# Forum > Gaming > Roleplaying Games > D&D 3e/3.5e/d20 >  Is Psychic Chirurgery Ardent-like?

## martixy

Lemme explain.  :Small Big Grin: 

As we all know the Ardent doesn't have an explicit "Maximum power level known" clause, it's all about if he can manifest said power.

Psychic Chirurgery similarly says "You can give a character knowledge of a power of any level that she can manifest."

A 9th level psion (max 5th level) with overchannel is absolutely able to spend 11 pp and therefore manifest Disintegrate (6th level).

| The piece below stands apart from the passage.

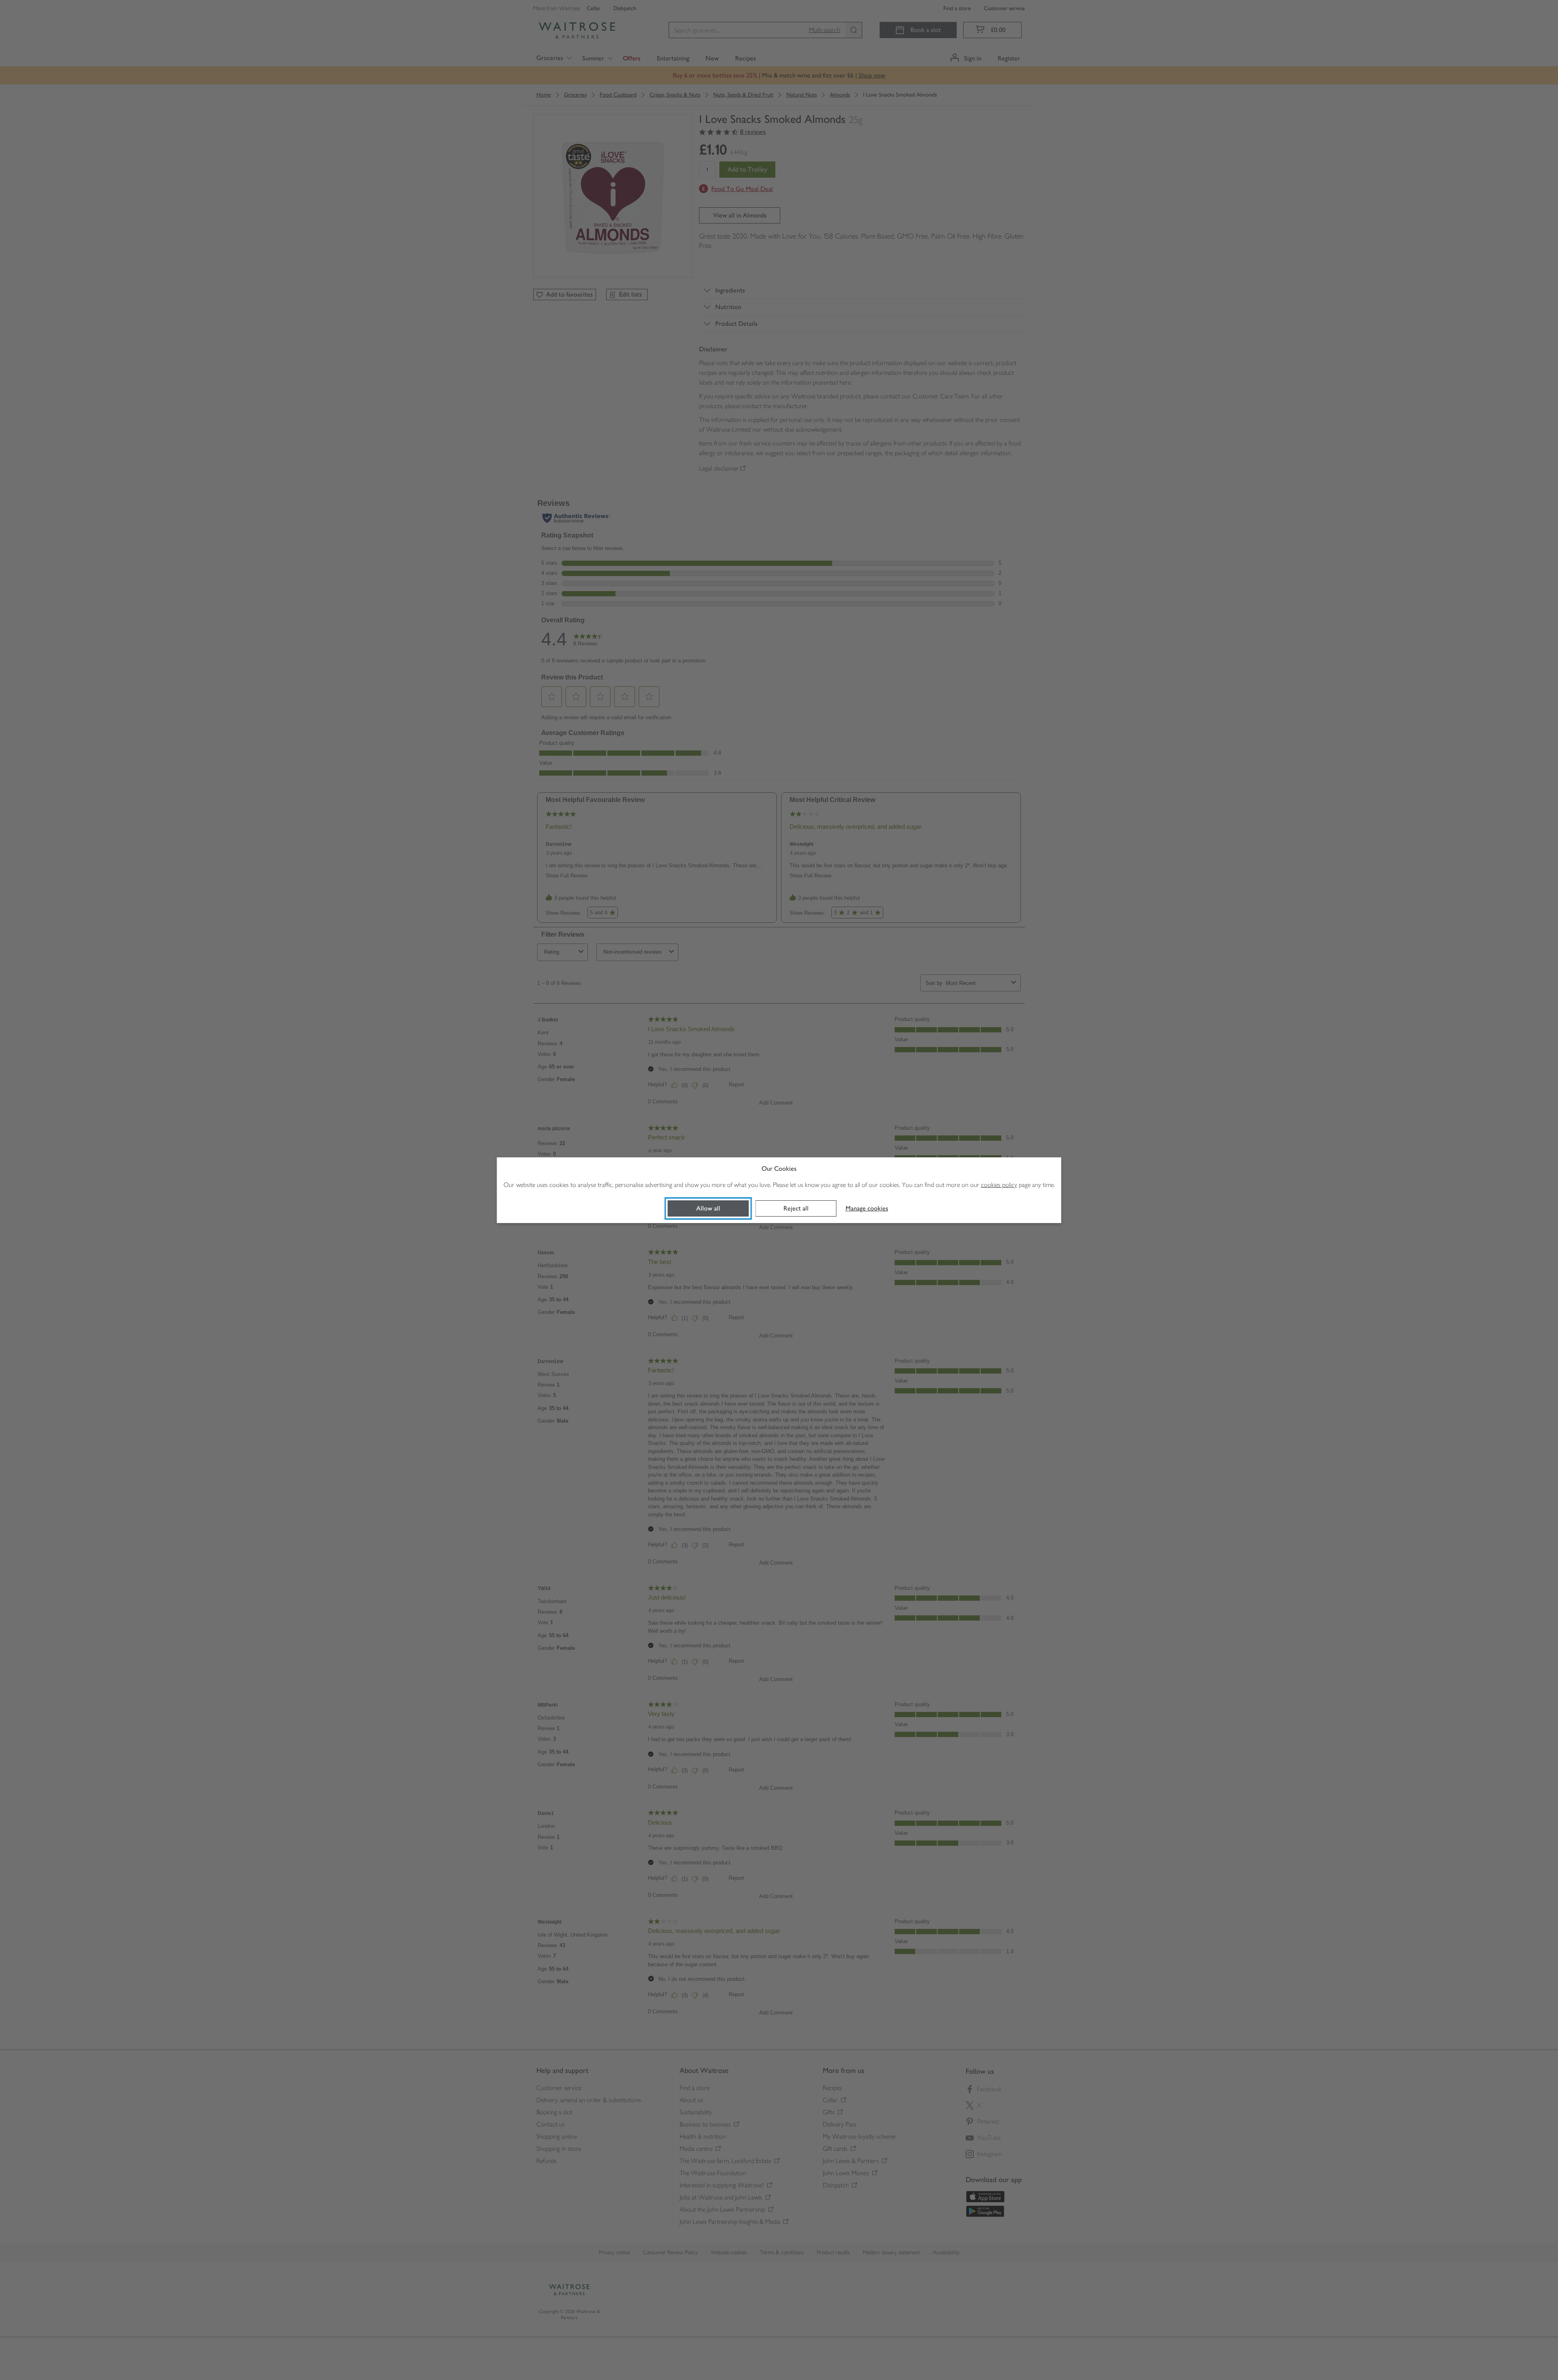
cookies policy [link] (999, 1185)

Therefore Psychic Chirurgery should be able to impart upon said psion any 6th level power.

And between overchannel, torc of power preservation and quori shards, Chirurgery should be capable of granting a 5th level psion every single power in existence, up to and incl 9th level.

_Or am I missing something?_

----------


## Rebel7284

I think there is a bit of circular reasoning there.

There are a bunch of ways to augment powers by spending more Power Points than allowed by you class, but just because you CAN spend extra power points doesn't also mean that you can manifest powers of a specific level, that is determined by your power progression.  

Technically Heighten Power from 3.0 Psionics might allow you to do it, but psionics had such a massive overhaul between 3.0 and 3.5 that using un-updated 3.0 content is discouraged.

----------


## martixy

> There are a bunch of ways to augment powers by spending more Power Points than allowed by you class, but just because you CAN spend extra power points doesn't also mean that you can manifest powers of a specific level, that is determined by your power progression.


_That_ is determined by your maximum power progression in the case of Psion, Psychic warrior, wilder.
And NOT in the case of Ardent. Hence the phrasing of the question  :Small Big Grin: 
(Which admittedly seems a bit too obscure for those not steeped in psionics arcana.)

Anyway, the wording between ardent and chirurgery is awfully similar and I'm calling that chirurgery is subject to the same shenanigans ardent is.

Aka, the answer is clearly *yes*.

----------


## Darg

> _That_ is determined by your maximum power progression in the case of Psion, Psychic warrior, wilder.
> And NOT in the case of Ardent. Hence the phrasing of the question 
> (Which admittedly seems a bit too obscure for those not steeped in psionics arcana.)
> 
> Anyway, the wording between ardent and chirurgery is awfully similar and I'm calling that chirurgery is subject to the same shenanigans ardent is.
> 
> Aka, the answer is clearly *yes*.





> At each additional level, an ardent learns one new power from her available mantles. She must be able to manifest the new power at the level at which she learns it, however. For example, an ardent who attains 5th level can learn any power from one of her mantles that costs 5 power points or less to manifest; she *cannot learn* a power from a mantle that costs more than 5 power points to manifest *until she attains a level* capable of manifesting a power with that cost.


Ardent can't learn powers their level doesn't allow. Other psionic classes have a maximum power level known column in their class table that tells you the earliest you can learn powers of a specific level. Manifester level has nothing to do with it.

----------